Man on death row loses appeal in decapitation of 3 children case

John Allen Rubio in 2003 (Texas Department of Criminal Justice photo)

The Texas Court of Criminal Appeals rejected an appeal Wednesday from a 37-year-old Rio Grande Valley man on death row for stabbing and beheading his common-law wife's three children 15 years ago.

John Allen Rubio's appeals lawyer argued unsuccessfully that Rubio's attorneys at his 2010 trial in Cameron County were deficient, that the trial court failed to sufficiently pay for his appellate investigation of the case and that the Texas death penalty sentencing procedure was unconstitutional.

The state's highest criminal court also refused a second supplemental appeal from Rubio as legally improper and declined to consider the merits of the arguments in that appeal.

"I have to say overall I am not surprised by the court's actions." Rubio's attorney, David Schulman, said. "I'm very, very disappointed."

He said he would ask the appeals court for a rehearing, saying he was "shocked" the judges refused the supplemental appeal that included arguments that prosecutors refused to discuss a plea bargain, that mitigating evidence that could have changed the outcome wasn't presented to jurors, and that the trial defense team was hampered by insufficient money from the trial court.

If the request failed, Schulman said other attorneys were prepared to take Rubio's case into the federal courts.

Rubio was convicted twice of the March 11, 2003, slayings of 3-year-old Julissa Quesada, 14-month-old John E. Rubio and 2-month-old Mary Jane Rubio in a squalid Brownsville apartment.
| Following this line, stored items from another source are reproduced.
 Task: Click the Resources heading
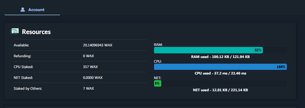tap(36, 32)
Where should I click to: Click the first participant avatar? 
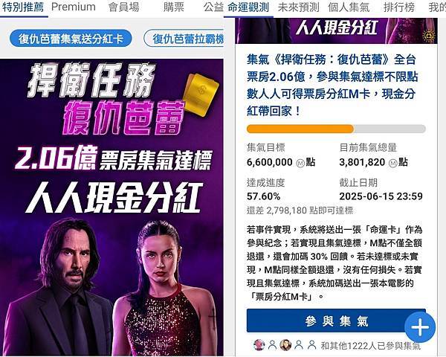tap(259, 345)
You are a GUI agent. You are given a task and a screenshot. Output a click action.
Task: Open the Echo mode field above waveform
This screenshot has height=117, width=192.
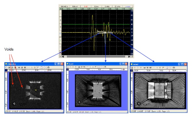point(96,6)
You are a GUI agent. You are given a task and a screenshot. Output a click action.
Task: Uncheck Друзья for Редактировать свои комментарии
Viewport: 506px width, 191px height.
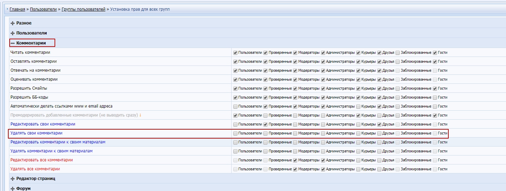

The appeals court in 2007 overturned his first conviction, ruling that statements from the children's mother, Angela Camacho, were wrongly allowed as evidence during the first trial. Camacho pleaded guilty and is serving a life sentence for her role in the slayings.

Records show Rubio's brother and his girlfriend stopped by the apartment, spotted the slain infant, ran outside screaming and flagged down a police officer. The officer testified that after he saw decapitated body of a child in a back bedroom, Rubio held his wrists out and said, "arrest me."

At his second trial, Rubio pleaded not guilty by reason of insanity, a defense rejected by a jury.

Defense experts testified his childhood - filled with violence at home, "toxic" parents, drug use and prostitution - damaged him developmentally.

Rubio told authorities the children were possessed. Defense experts diagnosed him as suffering from paranoid schizophrenia, a determination disputed by prosecution experts.